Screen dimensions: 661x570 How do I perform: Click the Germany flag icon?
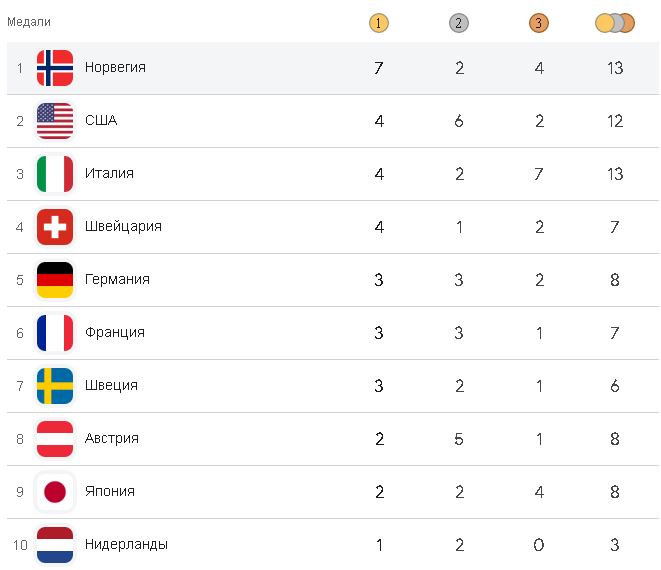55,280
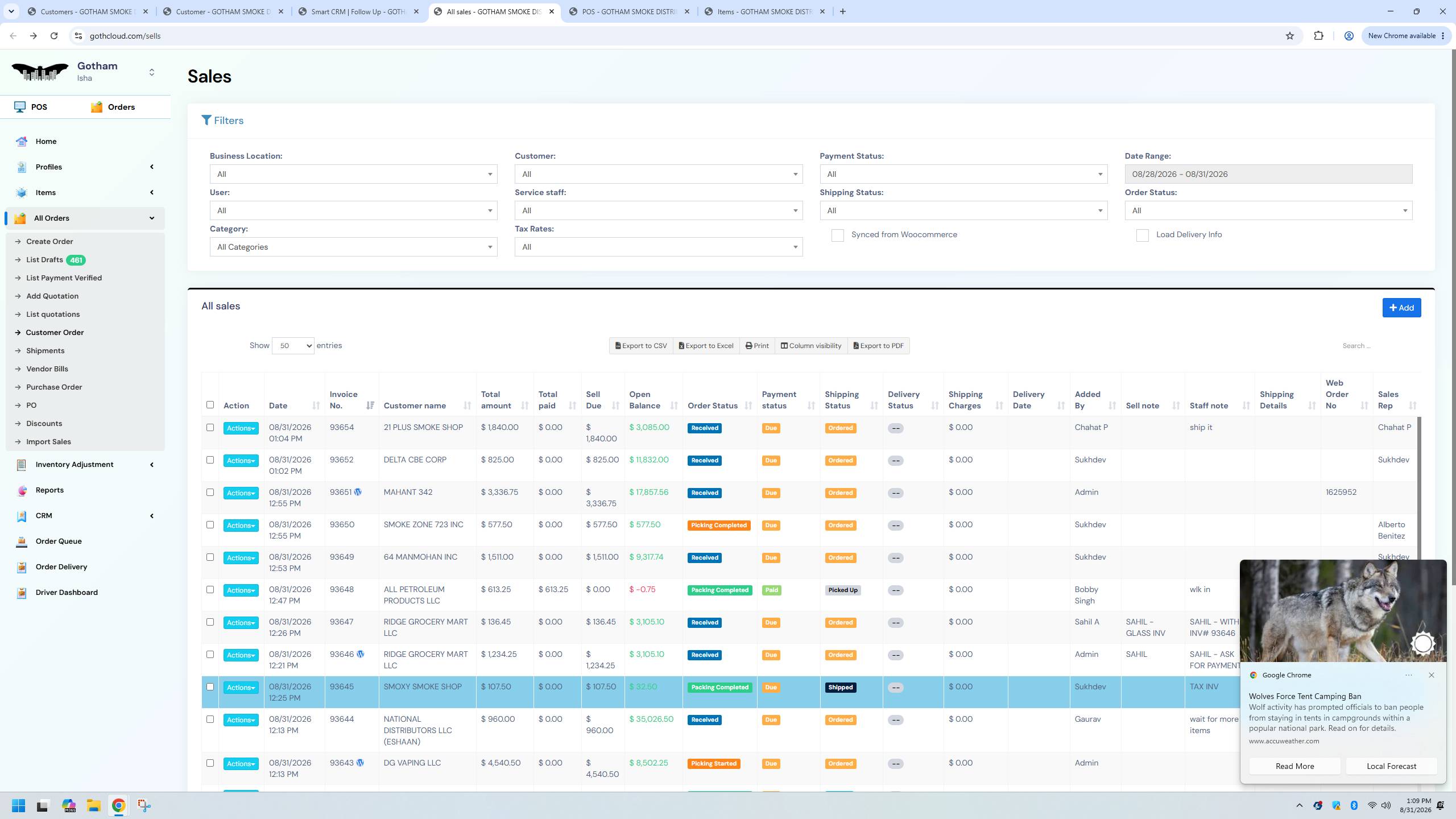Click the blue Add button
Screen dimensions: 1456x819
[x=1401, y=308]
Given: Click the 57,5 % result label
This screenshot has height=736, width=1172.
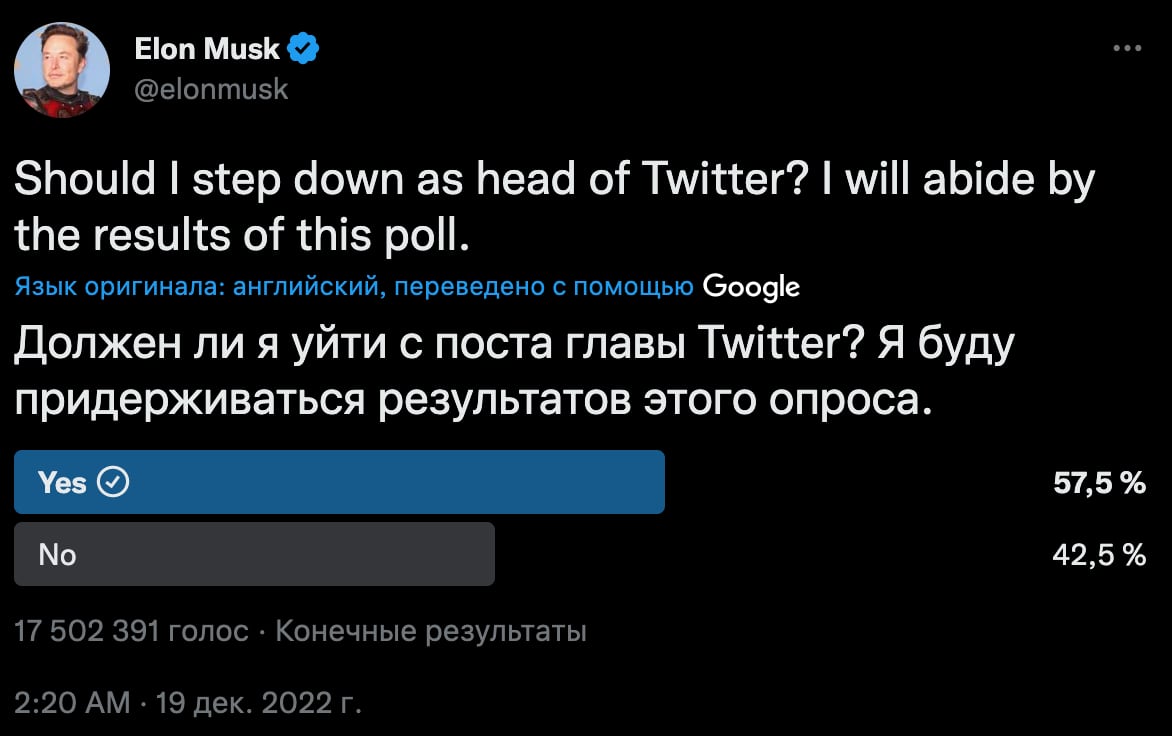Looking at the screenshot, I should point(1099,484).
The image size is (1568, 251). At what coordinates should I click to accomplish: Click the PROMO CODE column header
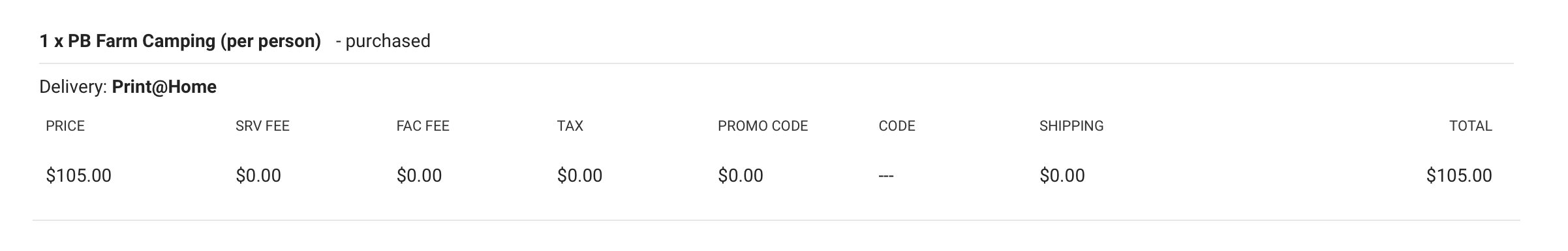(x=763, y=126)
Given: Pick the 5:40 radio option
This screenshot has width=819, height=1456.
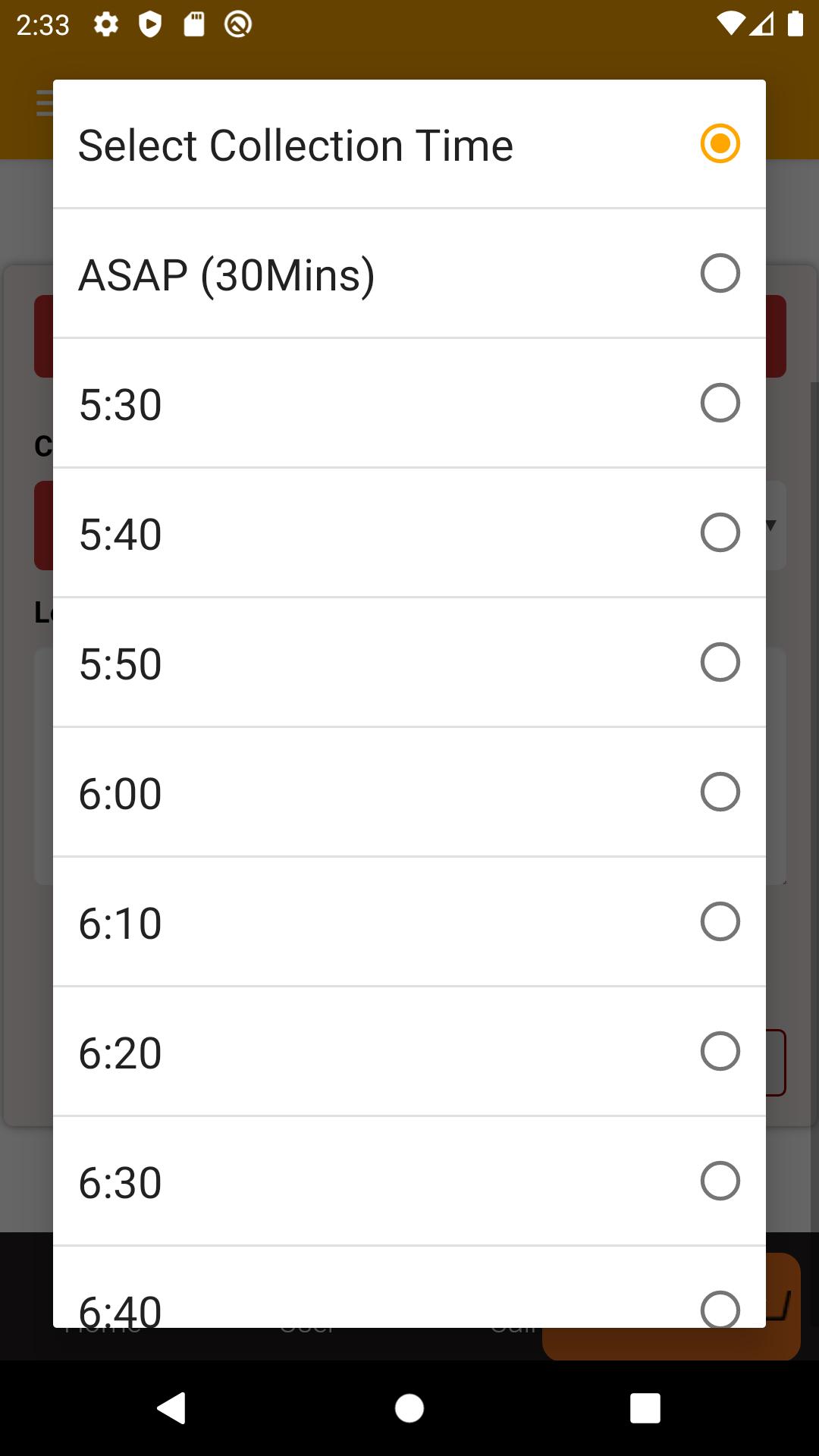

--

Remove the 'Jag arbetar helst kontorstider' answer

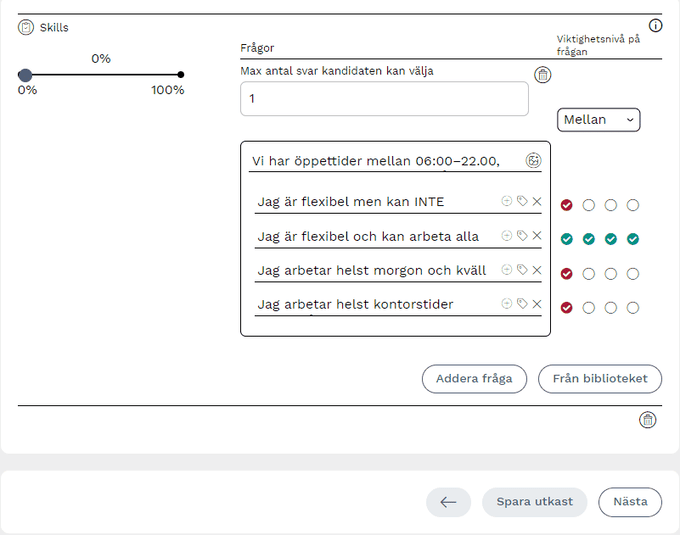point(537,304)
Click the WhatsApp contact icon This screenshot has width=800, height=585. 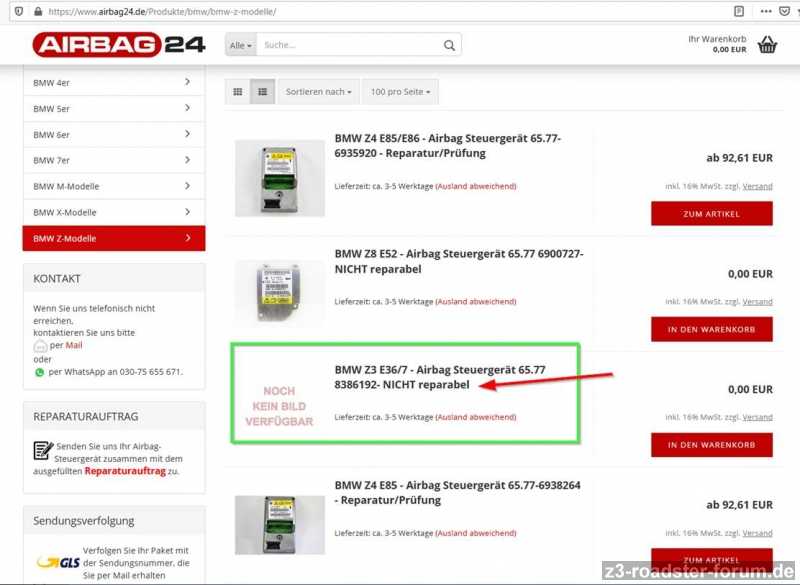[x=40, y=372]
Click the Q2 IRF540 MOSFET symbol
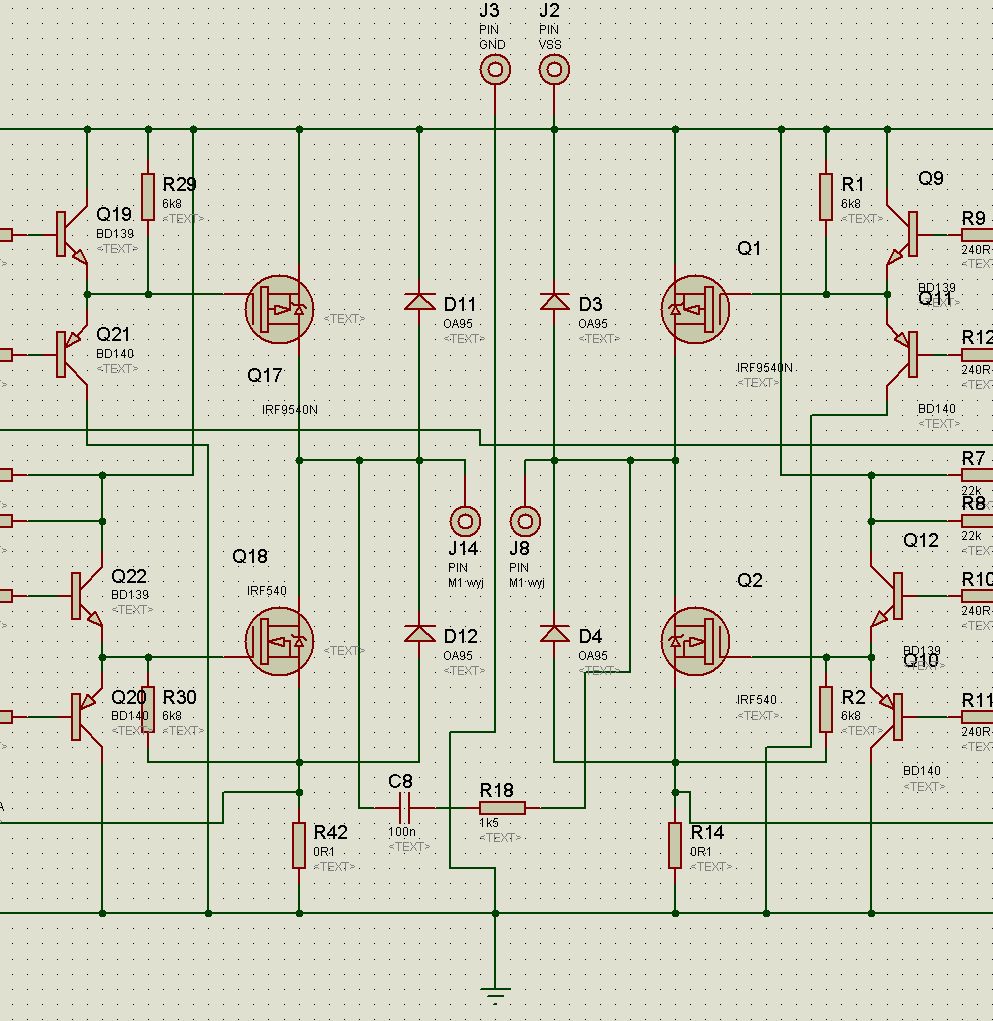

Task statement
In the listing above, find the line containing "This screenshot has height=736, width=1172." and the line containing "This screenshot has width=819, height=1456."; print those lines and every line between them exactly, leaving out pictures.

Response for this exercise
This screenshot has height=736, width=1172.
Looking at the screenshot, I should point(1099,484).
The image size is (1568, 251). At what coordinates should I click to accomplish: Click the PROMO CODE column header
(x=763, y=126)
Given: Pick the 5:40 radio option
This screenshot has width=819, height=1456.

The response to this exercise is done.